Did you know that Autumn has arrived? Well, she has. Her Imperial Majesty arrived at 9:24 p.m., Central Standard time, Monday, September 22.

She did not appear from around the mountain riding six white horses, her golden locks glorious on the wings of the wind. Not she. Preceded by the yellow and pale moons accompanied by skies of stars, Her Majesty arrived in all her aristocratic dignity and great and quiet splendor, the charm and sweetness of her smile commingling with the incense of spirals of smoke drifting from drowsy wood fires. In her fragrant gown of red and ochre and claret and russet, with a touch of vermilion, she is royally handsome and superlatively beautiful. Her angelic calm, maturity, gracefulness of mien and manner, the rose of her cheeks and lips, the softness and gentleness and music of her voice

Ah, we must confess that she has already lured us into her tender bondage, from which we are making decreasingly faint efforts to release ourself.

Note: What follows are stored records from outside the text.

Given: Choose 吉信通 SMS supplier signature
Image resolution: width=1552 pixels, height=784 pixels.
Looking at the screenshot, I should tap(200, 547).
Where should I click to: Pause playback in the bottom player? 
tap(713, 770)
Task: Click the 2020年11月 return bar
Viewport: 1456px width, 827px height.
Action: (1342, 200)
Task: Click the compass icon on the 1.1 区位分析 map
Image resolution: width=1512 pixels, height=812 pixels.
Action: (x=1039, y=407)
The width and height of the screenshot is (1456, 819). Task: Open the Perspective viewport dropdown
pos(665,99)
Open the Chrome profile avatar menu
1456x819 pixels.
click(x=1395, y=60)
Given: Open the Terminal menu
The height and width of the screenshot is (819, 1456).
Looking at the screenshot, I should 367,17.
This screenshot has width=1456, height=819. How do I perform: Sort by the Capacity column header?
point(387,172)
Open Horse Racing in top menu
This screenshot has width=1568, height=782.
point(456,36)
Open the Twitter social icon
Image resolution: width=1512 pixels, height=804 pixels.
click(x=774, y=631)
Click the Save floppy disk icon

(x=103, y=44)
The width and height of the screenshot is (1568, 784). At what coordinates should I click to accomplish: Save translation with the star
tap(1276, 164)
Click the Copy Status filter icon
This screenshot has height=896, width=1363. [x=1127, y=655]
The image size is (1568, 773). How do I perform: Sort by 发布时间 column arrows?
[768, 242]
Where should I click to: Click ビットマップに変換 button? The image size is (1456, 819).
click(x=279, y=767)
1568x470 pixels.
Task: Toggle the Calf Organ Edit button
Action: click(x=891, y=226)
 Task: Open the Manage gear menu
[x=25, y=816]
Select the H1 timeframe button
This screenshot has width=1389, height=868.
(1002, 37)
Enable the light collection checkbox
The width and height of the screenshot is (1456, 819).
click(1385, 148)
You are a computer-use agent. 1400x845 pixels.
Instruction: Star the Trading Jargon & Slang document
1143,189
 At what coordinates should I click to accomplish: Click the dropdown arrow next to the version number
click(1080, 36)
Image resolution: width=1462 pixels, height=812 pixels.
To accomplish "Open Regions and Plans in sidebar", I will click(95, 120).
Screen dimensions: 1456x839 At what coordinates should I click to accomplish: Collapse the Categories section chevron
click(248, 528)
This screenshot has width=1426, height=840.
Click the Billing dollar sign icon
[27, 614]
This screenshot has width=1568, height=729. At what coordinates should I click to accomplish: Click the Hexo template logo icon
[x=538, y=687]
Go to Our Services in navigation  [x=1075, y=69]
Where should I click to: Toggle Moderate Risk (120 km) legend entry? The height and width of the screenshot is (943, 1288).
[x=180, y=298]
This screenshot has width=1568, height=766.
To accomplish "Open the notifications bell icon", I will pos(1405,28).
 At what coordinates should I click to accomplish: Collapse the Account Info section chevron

When Her Majesty arrives we are no longer responsible. As Bob Taylor who lived in Happy Valley by the waters of the Nolachuky in Tennessee used to say – or should have said – we can’t be responsible for everything. And so, if while touching the nectar of her presence to our lips we slip up and begin to talk about the things that are great and old and mellow and the breaths of charm and notes of music –

Of the Pilgrims hewing a new world out of a frozen New England wilderness,

Washington kneeling in the snows of Valley Forge,

Mount Vernon on the Potomac,

Jefferson at Monticello,

Daniel Webster looking toward the sea,

Andrew Jackson telling Buchanan that he once knew a man who succeeded admirably and amassed a fortune by simply minding his own business,

Gen. Lee in immaculate uniform and canary gauntlets astride Traveller,

Stonewall Jackson crossing over the river to rest under the shade of the trees,

Sherman marching to the sea amidst fire and shell and smoke,

Lincoln in conference with Grant and lonely and sublime at Gettysburg,

Teddy Roosevelt speaking from a table in Louisville with all the fury of a bobcat and casting away his sheets of manuscript as he finishes with them,

William Jennings Bryan on the hustings,

Kryl and his band at the Chautauqua,

Paderewski at his Steinway in the shadows and leaving his private car for an afternoon stroll,

Schumann-Heink and Brahms’ Lullaby,

Black Jack Pershing’s Americanism,

Mark Twain at Storm-field,

Billy Sunday approaching his climax,

William E. Borah bringing tears to the eyes of the Senate,

the turbulent Tom Watson crying “Meet in Atlanta, boys,” flivver dust rising a mile high as they hightail it over the roads to hear the raven voice of Jim Reed,

the smell of sawdust and hamburgers at the Tennessee State Fair,

familiar smiles floating above the sea of faces,

Pop Geers in the sulky behind a Tennessee trotter,

the odors coming from the dining car of the Dixie Flyer as it pauses at the station in Murfreesboro on a late wintry afternoon,

the smell of heavy buggy rugs in the livery stable and the strange look in the glass eyes of the dog and horse heads woven into them,

Ty Cobb circling the bases like a streak of lightning,

Babe Ruth knocking them over the fence at Sportsman’s Park,

Walter Johnson throwing them so fast and hard that you can only see a speck between him and the batter,

*our world going into eclipse when Jack Johnson put Jess Willard to sleep in Havana,

Chicago’s Michigan Boulevard and the cold winds from Lake Michigan and everybody having something to do quick and Tribune Tower and the American atmosphere of its lobby and the Injun Summer of John T. McCutcheon,

circling over the snow-white airport of Indianapolis at four in the morning,

the cheer and optimism in the Texas Pacific’s Texas Eagle diner as she pulls out of Dallas for Memphis as the sun is declining,

the Old South come back to life in the Memphis Cotton Carnival,

the lonely Indiana fields passing the windows of the New York Central’s Pacemaker on a cloudy December afternoon,

the cold Kansas winds allowed to do their unrestrained best in a Kansas hotel room with all windows open as you he in the center of a big, clean, warm bed,

the melancholy notes of N. C. & St. Us train No. 3’s whistle telling the mountains of the burdens of the world between midnight and 3 &clock,

gathering the last of the beans in the cornfield and the last small, but firm and juicy tomatoes the night before frost,

*the Toronto skyline seen from Lake Ontario in a scarlet dusk,

fishing under the railroad bridge with a pin for a hook and a worm for bait,

the eyes of a possum on a log in the woods,

the bark of the coondog farther beyond,

the hounds racing across the distant ridge in a yellow moon while the black coffee boils and the bacon fries –

If we slip up and begin talking like this you may know that we are lolling in the delicious embraces of Her Imperial Majesty, Autumn.